Friday, December 05, 2008

splinter birds

There's a tree in the next road over that's often full of magpies and sometimes jays. I like jays. They remind me of the Splinter Birds in Rebecca's World by Terry Nation. The splinter birds are extinct at the beginning; they're an almost mythical species of birds with long beaks who can be called upon to remove splinters from fingers. It's been a while since I read Rebecca's World (Memo to home: Can someone bring it when you next see me? It better not have gone in the great book clear out.) but I remember bits of it very clearly, especially the illustrations; Rebecca with her long curly hair and long ruffled dress with pockets, the shiny Mr Glister. At a time when I was far too scared to watch Dr Who, I think I read a Dr Who novel I found in the school library because it was also written by Terry Nation. (I wonder what it was?)

I still love fantasy stories. Not everything, but well crafted novels which draw you into a parallel or surreal world. Gormenghast, The Never-Ending Story, The Box of Delights, The Hobbit and The Lord of the Rings (though probably the former more than the latter), Neil Gaiman, Douglas Adams. (I think a taste for HHGG probably helped me survive years of male-dominated physics lectures and practicals. If you share geeky humour, you can fit in by being an honorary bloke.) I briefly considered doing an MA dissertation on Neil Gaiman and Hope Mirlees' Lud-in-the-Mist but decided I didn't really know enough about either.
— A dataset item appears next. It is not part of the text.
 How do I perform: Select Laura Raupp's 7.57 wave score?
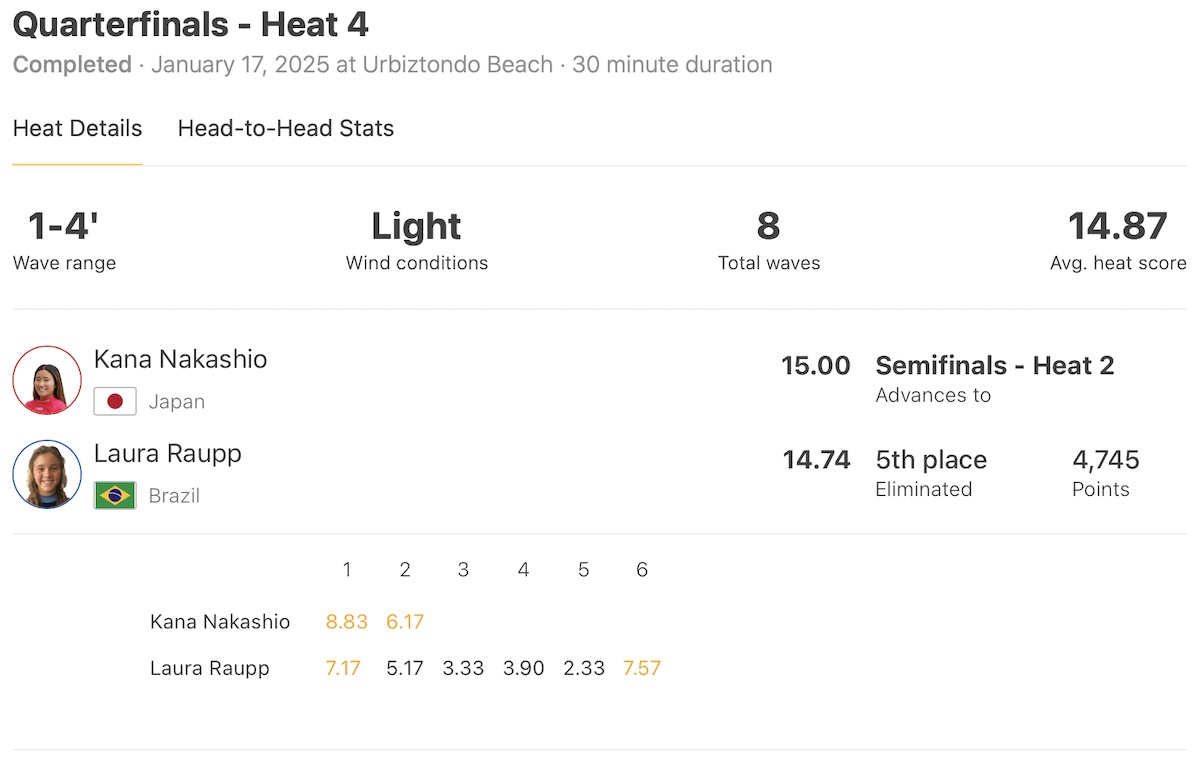[x=642, y=668]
I'm fond (possibly too fond) of escaping into books. I didn't like 'teenage fiction' when I was younger because it was to much like real life. I wanted my books to be unreal worlds, to take me away from the life I knew. In the last few months, I've gone back to that feeling. I've been avoiding serious hard work books (i.e. anything that might be relevant to my MA) and instead reading silly ones, detective stories, fantasy, children's books. Anything to escape. I don't know if that's a good thing or not.

Footnote: While googling to find some explanatory links, I found this page which suggests Gentlemen and Players by Joanne Harris as a similar book. Er, how, exactly?

1 comment:

Anonymous said...

You ever tried E R Eddison, The Worm Ouroboros? Certainly surreal and creates a world of its own, well-crafted in its own strange way, and you'll not find anything else quite like it!
Or even odder but probably less satisfying overall, David Lindsay, A Voyage to Arcturus. Not much danger of too much reality in either of these!!